(WRITTEN TASKS):
1 – Please list every distinct calendar date that appears in the Belgian law text on children's residence, counting a date written in two formats only once.
2 – Write what comes next in the Belgian law text on children's residence, picking up right after its last paragraph.

(SUPPLIED PASSAGE):
Saturday, November 11, 2006

4. Belgian Law on favouring an evenly divided residence and housing of children of separated parents (15 september 2006)

18 JULY 2006 - Law favouring an evenly divided residence and housing of the child of separated parents and governing the obliged enforcement concerning the residence of the child [1]
Belgian Bulletin of Acts, Orders and Decrees; FEDERAL PUBLIC AUTHORITIES JUSTICE; page 43971; Publication: 2006-09-04

Unauthorised translation from Dutch to English by Peter Tromp MsC (FatherCare Knowledge Centre Europe). This translation can be copied and published freely provided that all credits including translation credits are included.


The Belgian Law favouring the evenly divided housing and residence of children after parental separation was published in the Belgian Bulletin of Acts, Orders and Decrees on 4 September 2006. It came into force on 15 September 2006.

ALBERT II, King of the Belgians,
To all that are now and will hereafter be, Our Salutations.
The Chambers have adopted and We ratify which follows:
CHAPTER I. - General provision
Article 1. This law regulates a matter as meant in Article 78 of the Constitution.
CHAPTER II. - Modifications of the Civil Code
Art. 2. Article 374 of the Civil Code, modified by the law of 13 April 1995, of which the existing text will form § 1, is completed with § 2, sounding:
« § 2. In case the parents do not live together and their dispute is made pending at the court, the agreement concerning the housing and residence of the children will be homologised by the court, unless the agreement is obviously contrary with the interest of the child.
For lack of agreement, in case of joint parental legal custody and authority, the court examines on the request of at least one of the parents with primacy the possibility of fixing the housing and residence of the child in an even manner between the parents.
In case the court is of the opinion however that evenly divided residence and housing, is not the most appropriate solution, she can decide however to fix an unequally divided stay.
In any case the court will judge with a sentence explicitly covering the particular reasons, and taking into account the concrete circumstances of the matter and the interests of the children and the parents. »

(DATASET ENTRIES):
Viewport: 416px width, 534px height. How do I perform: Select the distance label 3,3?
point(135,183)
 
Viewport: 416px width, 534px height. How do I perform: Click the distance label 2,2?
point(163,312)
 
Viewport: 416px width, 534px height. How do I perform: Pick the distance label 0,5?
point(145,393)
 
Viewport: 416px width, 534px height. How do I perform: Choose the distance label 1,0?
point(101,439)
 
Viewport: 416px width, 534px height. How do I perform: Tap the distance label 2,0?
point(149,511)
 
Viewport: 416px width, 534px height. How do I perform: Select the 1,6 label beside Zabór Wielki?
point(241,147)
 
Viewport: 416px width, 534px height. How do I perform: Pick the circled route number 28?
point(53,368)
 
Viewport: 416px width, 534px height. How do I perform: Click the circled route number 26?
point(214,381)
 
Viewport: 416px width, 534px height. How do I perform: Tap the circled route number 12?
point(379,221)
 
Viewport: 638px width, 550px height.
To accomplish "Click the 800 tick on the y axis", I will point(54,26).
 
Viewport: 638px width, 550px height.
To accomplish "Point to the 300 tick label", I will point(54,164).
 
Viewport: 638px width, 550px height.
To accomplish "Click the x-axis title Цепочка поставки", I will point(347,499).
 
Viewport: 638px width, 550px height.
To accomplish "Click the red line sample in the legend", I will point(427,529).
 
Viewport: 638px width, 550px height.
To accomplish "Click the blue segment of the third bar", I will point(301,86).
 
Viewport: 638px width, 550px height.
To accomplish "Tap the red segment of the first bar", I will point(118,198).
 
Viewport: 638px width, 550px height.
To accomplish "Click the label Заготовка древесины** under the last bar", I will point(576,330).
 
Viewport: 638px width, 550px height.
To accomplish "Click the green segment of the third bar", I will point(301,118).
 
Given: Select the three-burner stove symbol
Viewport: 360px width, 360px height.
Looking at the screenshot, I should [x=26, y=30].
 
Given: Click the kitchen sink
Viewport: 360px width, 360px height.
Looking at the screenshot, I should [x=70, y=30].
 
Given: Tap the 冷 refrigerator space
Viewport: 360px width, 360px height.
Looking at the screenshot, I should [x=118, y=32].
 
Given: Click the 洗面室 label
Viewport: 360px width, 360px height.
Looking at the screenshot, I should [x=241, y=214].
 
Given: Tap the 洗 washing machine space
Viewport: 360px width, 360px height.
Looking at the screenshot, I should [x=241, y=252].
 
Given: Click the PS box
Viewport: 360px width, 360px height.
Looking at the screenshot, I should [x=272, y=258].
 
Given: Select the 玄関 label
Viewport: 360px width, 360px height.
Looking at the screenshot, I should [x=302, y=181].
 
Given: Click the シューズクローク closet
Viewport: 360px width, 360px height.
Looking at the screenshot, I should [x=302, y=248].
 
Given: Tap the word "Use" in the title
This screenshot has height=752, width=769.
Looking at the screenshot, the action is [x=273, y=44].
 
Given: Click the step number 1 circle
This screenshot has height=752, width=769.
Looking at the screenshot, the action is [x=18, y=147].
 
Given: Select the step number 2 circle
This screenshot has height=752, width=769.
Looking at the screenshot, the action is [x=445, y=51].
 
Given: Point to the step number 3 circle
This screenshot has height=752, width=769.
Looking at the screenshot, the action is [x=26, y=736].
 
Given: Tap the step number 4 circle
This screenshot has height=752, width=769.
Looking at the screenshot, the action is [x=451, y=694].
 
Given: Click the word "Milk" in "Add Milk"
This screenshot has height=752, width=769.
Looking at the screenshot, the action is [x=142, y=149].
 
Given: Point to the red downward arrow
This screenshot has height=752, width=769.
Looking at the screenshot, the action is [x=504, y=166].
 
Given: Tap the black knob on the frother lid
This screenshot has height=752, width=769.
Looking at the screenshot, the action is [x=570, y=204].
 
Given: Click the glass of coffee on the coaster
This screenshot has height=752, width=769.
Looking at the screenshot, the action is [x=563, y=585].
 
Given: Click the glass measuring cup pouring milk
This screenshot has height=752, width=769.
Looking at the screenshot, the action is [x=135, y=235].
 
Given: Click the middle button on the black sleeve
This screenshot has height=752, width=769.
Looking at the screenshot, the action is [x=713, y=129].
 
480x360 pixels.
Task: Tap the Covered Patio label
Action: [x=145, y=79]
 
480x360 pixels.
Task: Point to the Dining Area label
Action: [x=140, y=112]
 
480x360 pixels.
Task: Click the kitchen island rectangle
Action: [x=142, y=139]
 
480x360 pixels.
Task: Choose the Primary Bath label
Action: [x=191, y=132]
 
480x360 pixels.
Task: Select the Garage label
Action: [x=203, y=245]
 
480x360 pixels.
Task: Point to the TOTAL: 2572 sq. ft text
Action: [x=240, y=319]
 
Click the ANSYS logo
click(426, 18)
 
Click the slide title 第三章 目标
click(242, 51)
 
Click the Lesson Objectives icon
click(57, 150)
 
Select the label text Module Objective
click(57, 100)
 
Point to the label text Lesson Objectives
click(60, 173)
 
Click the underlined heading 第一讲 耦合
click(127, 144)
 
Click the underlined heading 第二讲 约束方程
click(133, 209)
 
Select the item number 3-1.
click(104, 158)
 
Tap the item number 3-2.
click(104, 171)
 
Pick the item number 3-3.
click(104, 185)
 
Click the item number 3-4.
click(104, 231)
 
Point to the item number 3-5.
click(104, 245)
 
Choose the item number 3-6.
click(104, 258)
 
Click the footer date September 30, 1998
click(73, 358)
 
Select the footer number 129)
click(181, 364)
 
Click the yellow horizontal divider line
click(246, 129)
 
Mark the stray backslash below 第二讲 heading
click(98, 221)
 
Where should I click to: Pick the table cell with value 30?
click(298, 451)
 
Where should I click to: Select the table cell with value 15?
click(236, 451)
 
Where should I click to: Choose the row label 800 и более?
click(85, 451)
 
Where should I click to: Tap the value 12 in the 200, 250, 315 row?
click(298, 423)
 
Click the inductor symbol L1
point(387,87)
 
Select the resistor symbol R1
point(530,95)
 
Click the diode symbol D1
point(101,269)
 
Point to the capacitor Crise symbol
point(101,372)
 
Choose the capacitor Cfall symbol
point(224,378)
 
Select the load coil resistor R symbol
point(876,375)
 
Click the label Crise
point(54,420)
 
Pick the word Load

...

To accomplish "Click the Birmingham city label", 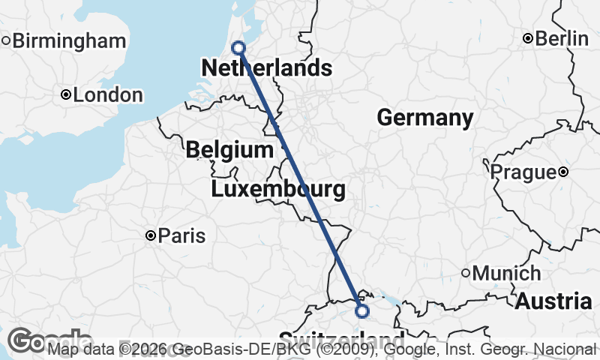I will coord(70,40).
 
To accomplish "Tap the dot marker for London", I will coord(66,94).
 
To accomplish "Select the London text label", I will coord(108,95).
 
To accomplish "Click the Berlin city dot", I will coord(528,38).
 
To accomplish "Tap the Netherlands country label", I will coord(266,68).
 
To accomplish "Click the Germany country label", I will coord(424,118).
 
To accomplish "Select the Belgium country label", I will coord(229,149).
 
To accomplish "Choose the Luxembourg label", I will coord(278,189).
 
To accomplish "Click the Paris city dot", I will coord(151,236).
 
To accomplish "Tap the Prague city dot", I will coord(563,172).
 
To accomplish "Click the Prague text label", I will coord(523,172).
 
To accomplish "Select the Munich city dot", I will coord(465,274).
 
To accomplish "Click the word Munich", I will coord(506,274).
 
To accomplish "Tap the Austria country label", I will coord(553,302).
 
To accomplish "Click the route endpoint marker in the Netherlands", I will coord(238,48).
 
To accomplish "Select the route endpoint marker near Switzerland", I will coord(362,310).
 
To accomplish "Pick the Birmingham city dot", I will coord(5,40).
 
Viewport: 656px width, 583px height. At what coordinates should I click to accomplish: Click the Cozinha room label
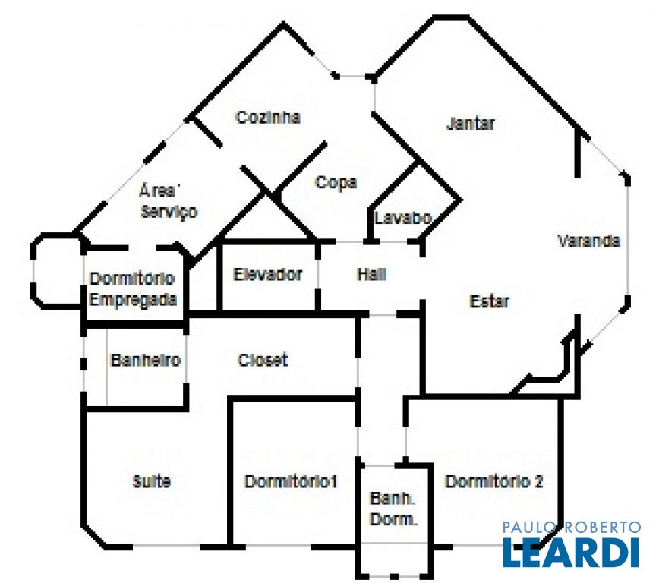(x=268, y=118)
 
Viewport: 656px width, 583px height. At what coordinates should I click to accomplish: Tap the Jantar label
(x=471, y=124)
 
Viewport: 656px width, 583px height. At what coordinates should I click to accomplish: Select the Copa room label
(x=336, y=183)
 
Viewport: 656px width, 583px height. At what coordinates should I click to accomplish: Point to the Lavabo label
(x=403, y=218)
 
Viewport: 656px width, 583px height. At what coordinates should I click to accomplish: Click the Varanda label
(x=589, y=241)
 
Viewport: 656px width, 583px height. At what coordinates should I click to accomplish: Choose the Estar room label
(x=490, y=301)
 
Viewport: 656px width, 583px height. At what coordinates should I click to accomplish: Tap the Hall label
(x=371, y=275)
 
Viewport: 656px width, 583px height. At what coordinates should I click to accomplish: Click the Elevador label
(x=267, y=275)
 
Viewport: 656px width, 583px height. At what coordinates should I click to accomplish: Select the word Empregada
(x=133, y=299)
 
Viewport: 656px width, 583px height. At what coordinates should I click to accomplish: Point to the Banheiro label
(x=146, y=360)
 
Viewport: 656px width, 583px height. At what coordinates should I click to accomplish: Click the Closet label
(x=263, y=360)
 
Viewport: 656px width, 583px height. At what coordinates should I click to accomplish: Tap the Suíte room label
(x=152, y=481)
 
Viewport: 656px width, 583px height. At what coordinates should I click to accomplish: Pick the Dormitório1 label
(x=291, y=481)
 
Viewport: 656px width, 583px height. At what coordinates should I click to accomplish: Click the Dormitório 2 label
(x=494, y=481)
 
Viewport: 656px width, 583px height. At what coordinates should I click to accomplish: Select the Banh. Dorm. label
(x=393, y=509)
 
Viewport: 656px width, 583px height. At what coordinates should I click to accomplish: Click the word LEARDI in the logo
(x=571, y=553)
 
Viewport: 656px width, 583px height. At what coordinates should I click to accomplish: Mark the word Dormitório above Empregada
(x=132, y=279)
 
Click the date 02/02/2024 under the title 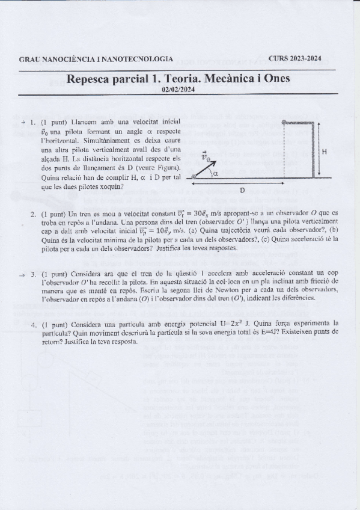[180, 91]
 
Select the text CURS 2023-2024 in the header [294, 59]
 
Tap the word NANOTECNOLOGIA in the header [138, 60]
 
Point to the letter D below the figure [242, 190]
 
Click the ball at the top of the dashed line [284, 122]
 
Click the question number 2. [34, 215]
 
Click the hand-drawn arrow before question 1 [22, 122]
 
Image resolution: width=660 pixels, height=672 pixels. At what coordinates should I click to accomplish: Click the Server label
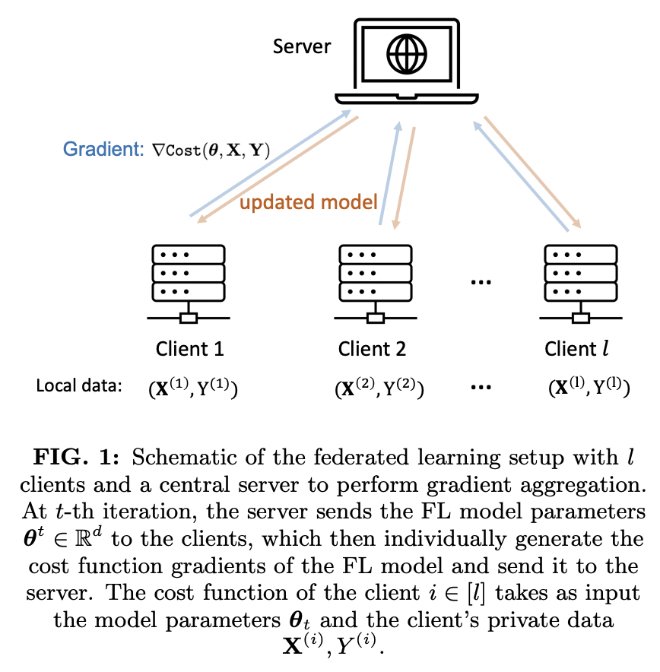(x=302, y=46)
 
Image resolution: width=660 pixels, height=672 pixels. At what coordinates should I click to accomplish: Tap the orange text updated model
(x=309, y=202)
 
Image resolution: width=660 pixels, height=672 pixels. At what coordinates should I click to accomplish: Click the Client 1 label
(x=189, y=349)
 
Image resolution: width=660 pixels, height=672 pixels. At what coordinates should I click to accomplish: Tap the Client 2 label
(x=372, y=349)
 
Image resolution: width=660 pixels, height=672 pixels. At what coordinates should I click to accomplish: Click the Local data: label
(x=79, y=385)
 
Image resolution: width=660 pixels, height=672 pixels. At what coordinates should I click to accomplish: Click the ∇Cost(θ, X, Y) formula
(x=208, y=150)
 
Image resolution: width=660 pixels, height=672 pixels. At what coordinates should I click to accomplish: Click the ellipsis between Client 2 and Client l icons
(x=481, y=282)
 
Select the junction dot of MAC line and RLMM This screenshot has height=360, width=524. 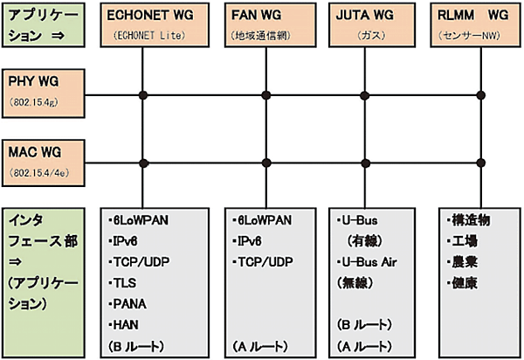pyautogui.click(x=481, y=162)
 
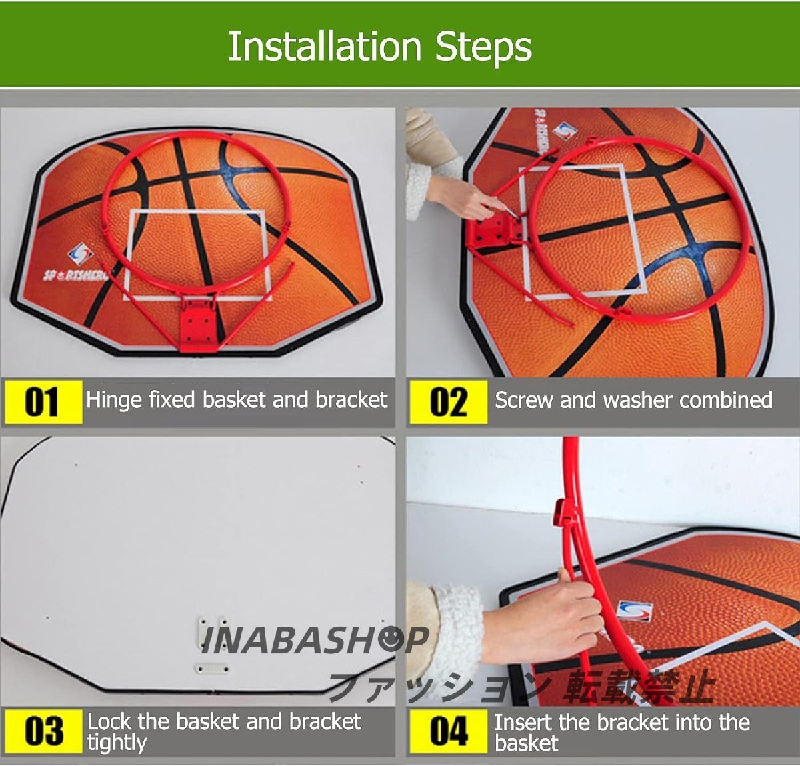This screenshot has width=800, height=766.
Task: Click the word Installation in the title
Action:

--

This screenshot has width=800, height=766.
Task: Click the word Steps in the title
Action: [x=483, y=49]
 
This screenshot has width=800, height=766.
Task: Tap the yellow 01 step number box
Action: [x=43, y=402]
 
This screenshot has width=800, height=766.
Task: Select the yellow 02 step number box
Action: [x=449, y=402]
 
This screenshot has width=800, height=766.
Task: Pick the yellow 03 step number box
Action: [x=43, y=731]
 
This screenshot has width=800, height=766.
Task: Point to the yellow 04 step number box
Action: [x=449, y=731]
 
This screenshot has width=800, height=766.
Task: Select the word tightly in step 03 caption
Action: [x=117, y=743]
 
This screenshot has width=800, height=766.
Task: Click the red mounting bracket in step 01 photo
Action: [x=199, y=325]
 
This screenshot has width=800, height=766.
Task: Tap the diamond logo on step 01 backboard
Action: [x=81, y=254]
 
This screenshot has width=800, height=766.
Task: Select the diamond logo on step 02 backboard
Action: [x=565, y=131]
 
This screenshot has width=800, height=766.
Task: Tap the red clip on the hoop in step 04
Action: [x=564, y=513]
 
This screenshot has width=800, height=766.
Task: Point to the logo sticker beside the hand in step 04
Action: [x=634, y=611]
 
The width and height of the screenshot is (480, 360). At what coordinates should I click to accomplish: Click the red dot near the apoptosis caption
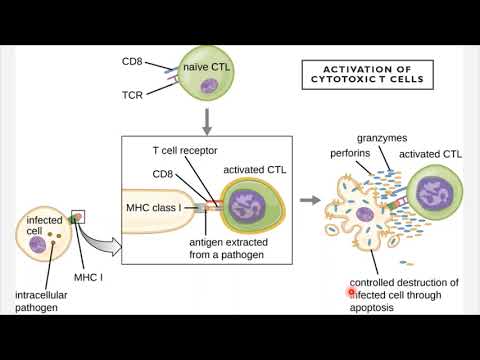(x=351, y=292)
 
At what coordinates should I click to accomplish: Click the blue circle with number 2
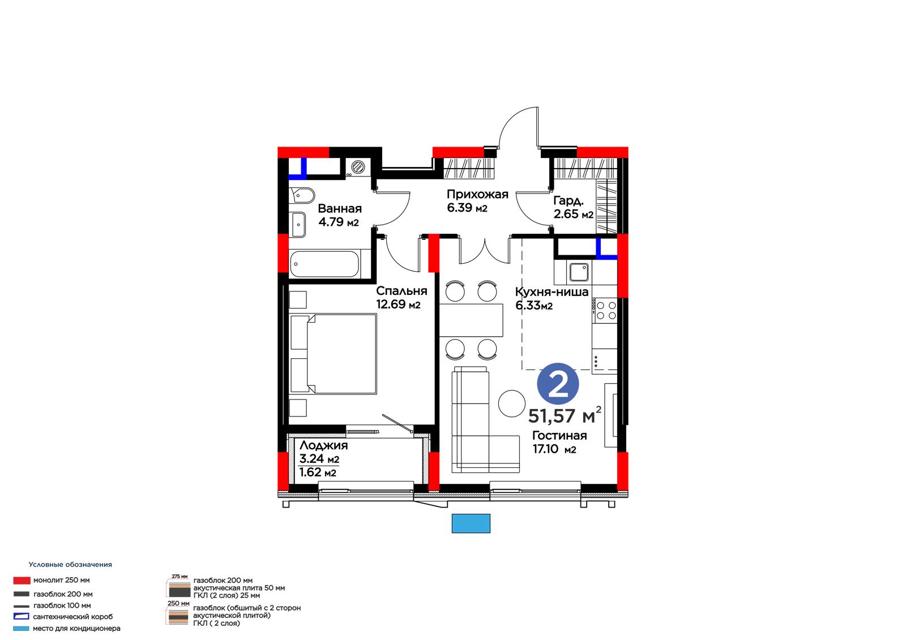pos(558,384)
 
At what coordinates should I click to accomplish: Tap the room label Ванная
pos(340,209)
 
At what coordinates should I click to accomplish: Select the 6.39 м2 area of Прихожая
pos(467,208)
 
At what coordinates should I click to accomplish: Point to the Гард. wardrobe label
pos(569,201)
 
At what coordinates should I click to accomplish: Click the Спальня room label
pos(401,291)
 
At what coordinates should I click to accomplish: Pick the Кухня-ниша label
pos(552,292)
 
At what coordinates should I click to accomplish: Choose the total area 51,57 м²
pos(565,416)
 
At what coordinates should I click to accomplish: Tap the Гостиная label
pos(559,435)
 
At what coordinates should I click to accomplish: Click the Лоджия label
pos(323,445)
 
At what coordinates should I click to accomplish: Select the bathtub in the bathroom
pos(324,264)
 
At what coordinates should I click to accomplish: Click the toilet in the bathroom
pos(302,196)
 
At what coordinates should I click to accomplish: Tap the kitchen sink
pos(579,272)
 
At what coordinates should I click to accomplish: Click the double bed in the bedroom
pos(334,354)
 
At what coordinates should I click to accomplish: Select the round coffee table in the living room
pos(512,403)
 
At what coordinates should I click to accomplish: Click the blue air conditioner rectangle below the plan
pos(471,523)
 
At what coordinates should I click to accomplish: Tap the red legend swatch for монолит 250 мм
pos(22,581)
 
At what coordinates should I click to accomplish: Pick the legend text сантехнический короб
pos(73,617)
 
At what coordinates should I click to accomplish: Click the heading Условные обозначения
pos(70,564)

(ANSWERS TO THE TASKS):
1 –
- November 11, 2006
- 15 September 2006
- 18 July 2006
- 4 September 2006 (also given as 2006-09-04)
- 13 April 1995

2 –
Art. 3. Article 387bis of the same statute book, inserted by the law of 13 April 1995, is completed with the following articlemembers:
« Undiminished Article 1734 of the judicial statute book, the court attempts to reconcile the parties. She supplies all useful information concerning the judicial process to them, in particular concerning the usefulness to appeal to in the seventh part of the judicial statute book stipulating reconciliation and mediation. If she infers that an alignment is possible, she can order the suspension of procedings, in order to offer the possibility to the parties to be sufficiently informed about this and start up the reconciliation and mediation process. The duration of the suspension can be no longer than one month.
The court can order, even by its own direct discretion, a preceding measure to examine the demand or progress set on request or she can provisionally regulate the situation of parties for a period which she sets.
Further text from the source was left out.